NEW YORK -- There are no signs that a crime was committed in the death of the first black woman appointed to New York state’s highest court whose body was found on the bank of the Hudson River, police said Thursday.
“There is no apparent injuries to her body. It appears to be noncriminal at this point,” Chief of Detectives Robert Boyce said Thursday.
Suicide is not being ruled out.
The NYPD harbor unit retrieved her body from the Hudson on Wednesday, a day after she was reported missing.
Boyce said that Abdus-Salaam was last seen Monday night. She was dressed in gym clothes, according to CBS New York.
“She also spoke with her assistant Tuesday morning.
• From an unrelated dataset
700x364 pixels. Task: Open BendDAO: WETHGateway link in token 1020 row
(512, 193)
At that point, our case picks up,” he said. “We’re trying to find out, exactly, her whereabouts thereafter.”
He said detectives are fanning out in Abdus-Salaam’s neighborhood to see if they can find any video of the judge leaving her apartment.
“One item that gave us a lead immediately and that was her MetroCard,” Boyce said. “We found out that she last used it on 42nd Street on Monday.”
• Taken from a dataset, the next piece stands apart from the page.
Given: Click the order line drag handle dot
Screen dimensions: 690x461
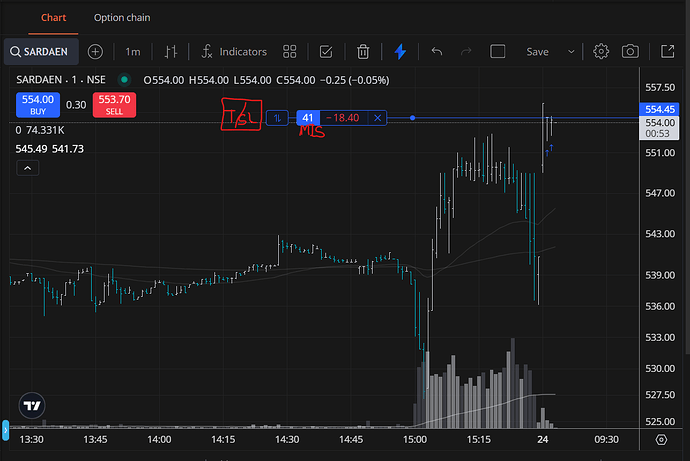Looking at the screenshot, I should [x=412, y=118].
Police say Abdus-Salaam spent the weekend in New Jersey with her husband.
All of her property has been recovered, including her car.
Her seemingly inexplicable death hit those who knew the judge like a physical shock.
Democratic Gov. Andrew Cuomo, who appointed Abdus-Salaam to the state’s Court of Appeals in 2013, called her a “trailblazing jurist.”
“It was like someone punched me in the face. I just couldn’t believe that this person who I’ve known for over 30 years is gone,” friend Randolph McLaughlin said. “I was on the phone with judges last night, court workers. People were literately weeping, weeping.”
Sean Johnson helped take care of Abdus-Salaam’s home on West 131st Street in Harlem when she was away.
“It’s hard, it’s very hard,” he said. “I see if she got killed or something here on the street or somebody shot her, but just to be found in the river? That’s not her, that’s not her at all.”
The area where she was found is also baffling, Young reported. The Hudson River is more than a mile from Abdus-Salaam’s home, but the Harlem River is only half the distance in the opposite direction.
“I don’t believe she committed suicide. She could have been there going shopping at Fairway and gone across the street,” McLaughlin said, noting there’s water that’s closer. “Very close exactly, and easier to get into, if you will.”
Former Gov. David Paterson knew Abdus-Salaam for 45 years.
“I can’t think of a person who could even serve on the United States Supreme Court that would be more prepared or apt,” he told Alex Silverman of WCBS-AM. “Wonderful human being, kind of like Rudyard Kipling wrote, ‘to walk with kings and retain the common touch.’ That was Sheila.”
In a tweet, Mayor Bill de Blasio called her a “humble pioneer.”
Abdus-Salaam graduated from Barnard College and received her law degree from Columbia Law School.
She started her career as a staff attorney for East Brooklyn Legal Services. She served as a judge on the Manhattan state Supreme Court for 14 years.